- Born: 1820 District of Rossienny, Vilna Governorate, Russian Empire
- Died: 1893 (aged 72–73) Yekaterinoslav, Yekaterinoslav Governorate, Russian Empire
- Occupations: Educator, journalist, writer
- Children: Rozalye Bruck
- Writing career
- Pen name: Ha-Aviv (האביב)
- Language: Hebrew, Russian, Yiddish

= Abraham Jacob Bruck =

Abraham Jacob Bruck (אברהם יעקב בן מאיר ברוק) was a Russian educator, journalist, and author of works in Hebrew and in Russian.

==Biography==
Bruck was born in the district of Rossienny in 1820. He received his education at the Volozhin Yeshiva, but studied Hebrew grammar and the Russian, German, French, and English languages without the aid of a teacher. For many years he was instructor in Hebrew at the government school for Jewish boys in Kherson, and later established a private school for Jewish girls, which the government subsidized. For his zeal as an educator he was awarded a medal by the government.

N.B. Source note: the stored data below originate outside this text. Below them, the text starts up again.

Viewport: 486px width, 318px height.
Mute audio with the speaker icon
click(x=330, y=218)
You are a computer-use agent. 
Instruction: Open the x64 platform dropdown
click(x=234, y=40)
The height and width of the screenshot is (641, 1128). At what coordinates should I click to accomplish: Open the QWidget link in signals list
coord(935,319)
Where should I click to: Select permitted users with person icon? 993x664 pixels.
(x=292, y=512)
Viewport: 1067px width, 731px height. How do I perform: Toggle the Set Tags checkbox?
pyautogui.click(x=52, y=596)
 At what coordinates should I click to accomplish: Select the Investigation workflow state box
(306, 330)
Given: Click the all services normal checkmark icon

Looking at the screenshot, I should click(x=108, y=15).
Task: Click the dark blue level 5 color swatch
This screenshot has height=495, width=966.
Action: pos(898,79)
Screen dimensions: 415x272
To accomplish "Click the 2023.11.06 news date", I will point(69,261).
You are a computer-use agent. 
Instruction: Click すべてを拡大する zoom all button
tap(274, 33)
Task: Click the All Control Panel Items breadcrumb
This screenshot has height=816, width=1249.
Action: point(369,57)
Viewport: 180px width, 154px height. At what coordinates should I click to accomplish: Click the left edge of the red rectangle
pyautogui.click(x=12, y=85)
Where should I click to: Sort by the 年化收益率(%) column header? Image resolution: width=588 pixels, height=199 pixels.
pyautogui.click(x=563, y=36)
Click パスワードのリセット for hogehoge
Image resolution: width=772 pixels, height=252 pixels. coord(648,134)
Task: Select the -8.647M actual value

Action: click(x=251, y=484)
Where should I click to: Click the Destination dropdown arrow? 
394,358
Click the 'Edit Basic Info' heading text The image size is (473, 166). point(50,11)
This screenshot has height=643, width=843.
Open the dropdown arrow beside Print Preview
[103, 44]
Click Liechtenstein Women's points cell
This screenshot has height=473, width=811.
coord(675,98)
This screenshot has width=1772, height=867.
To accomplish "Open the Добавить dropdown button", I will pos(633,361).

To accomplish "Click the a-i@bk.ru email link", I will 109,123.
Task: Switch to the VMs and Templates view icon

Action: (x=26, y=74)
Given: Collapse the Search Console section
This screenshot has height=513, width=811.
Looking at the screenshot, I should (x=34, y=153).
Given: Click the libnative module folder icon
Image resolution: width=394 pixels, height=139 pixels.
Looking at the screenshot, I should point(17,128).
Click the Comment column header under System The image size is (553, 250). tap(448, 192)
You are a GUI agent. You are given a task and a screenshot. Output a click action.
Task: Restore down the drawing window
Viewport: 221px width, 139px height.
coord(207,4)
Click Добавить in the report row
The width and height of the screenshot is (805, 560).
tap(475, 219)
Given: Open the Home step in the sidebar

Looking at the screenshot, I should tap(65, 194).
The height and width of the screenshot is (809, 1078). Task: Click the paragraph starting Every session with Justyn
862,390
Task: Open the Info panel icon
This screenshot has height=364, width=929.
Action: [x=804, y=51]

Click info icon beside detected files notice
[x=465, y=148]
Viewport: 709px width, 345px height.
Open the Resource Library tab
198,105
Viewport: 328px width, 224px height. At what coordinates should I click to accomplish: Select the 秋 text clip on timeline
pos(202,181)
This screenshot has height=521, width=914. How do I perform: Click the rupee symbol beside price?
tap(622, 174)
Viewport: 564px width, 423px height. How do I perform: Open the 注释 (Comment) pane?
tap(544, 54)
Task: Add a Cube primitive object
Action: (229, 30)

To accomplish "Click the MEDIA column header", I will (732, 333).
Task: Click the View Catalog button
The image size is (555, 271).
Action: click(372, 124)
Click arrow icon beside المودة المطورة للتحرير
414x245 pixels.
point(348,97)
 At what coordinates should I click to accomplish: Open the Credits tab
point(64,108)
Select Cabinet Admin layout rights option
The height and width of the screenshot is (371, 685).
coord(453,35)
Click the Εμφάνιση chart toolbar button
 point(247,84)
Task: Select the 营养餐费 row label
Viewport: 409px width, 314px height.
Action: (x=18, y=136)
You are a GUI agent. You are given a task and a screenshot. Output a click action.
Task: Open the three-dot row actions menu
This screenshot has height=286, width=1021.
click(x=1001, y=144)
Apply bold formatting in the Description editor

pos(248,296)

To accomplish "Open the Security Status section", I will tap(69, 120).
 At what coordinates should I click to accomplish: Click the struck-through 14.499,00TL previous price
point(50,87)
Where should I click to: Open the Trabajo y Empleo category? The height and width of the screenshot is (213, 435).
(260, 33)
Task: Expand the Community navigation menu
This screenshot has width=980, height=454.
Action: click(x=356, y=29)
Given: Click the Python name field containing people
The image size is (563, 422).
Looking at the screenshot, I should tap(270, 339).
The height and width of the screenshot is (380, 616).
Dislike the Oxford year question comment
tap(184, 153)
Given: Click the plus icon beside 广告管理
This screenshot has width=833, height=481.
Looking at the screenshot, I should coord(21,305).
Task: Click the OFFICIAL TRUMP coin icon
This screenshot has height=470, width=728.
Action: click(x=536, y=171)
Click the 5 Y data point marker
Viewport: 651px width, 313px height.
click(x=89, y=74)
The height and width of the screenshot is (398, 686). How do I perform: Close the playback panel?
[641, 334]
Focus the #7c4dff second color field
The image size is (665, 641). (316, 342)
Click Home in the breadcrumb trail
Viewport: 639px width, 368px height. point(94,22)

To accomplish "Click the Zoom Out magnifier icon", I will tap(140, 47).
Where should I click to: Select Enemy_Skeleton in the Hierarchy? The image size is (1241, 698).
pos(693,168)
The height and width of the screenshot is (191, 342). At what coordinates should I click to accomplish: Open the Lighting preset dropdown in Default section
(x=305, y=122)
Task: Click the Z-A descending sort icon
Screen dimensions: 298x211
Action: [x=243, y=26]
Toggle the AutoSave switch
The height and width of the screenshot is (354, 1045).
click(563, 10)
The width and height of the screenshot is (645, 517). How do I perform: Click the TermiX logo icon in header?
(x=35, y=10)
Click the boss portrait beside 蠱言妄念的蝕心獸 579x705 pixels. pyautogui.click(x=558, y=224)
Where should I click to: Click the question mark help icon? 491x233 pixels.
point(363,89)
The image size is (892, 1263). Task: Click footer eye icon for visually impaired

He contributed extensively to Jewish periodicals, in Hebrew, Russian, and Yiddish. He was for many years a correspondent and writer for Kol Mevasser, and—in the 1880s—for the Yudishen folksblatt in Yekaterinoslav. A Hebrew translation of a French novel which had been published in the Archives israélites was made by him under the title of Ḥatan damim (Lemberg, 1878). The novel portrays the life of the Jews in Russia.

He died in Yekaterinoslav on 18 November 1893.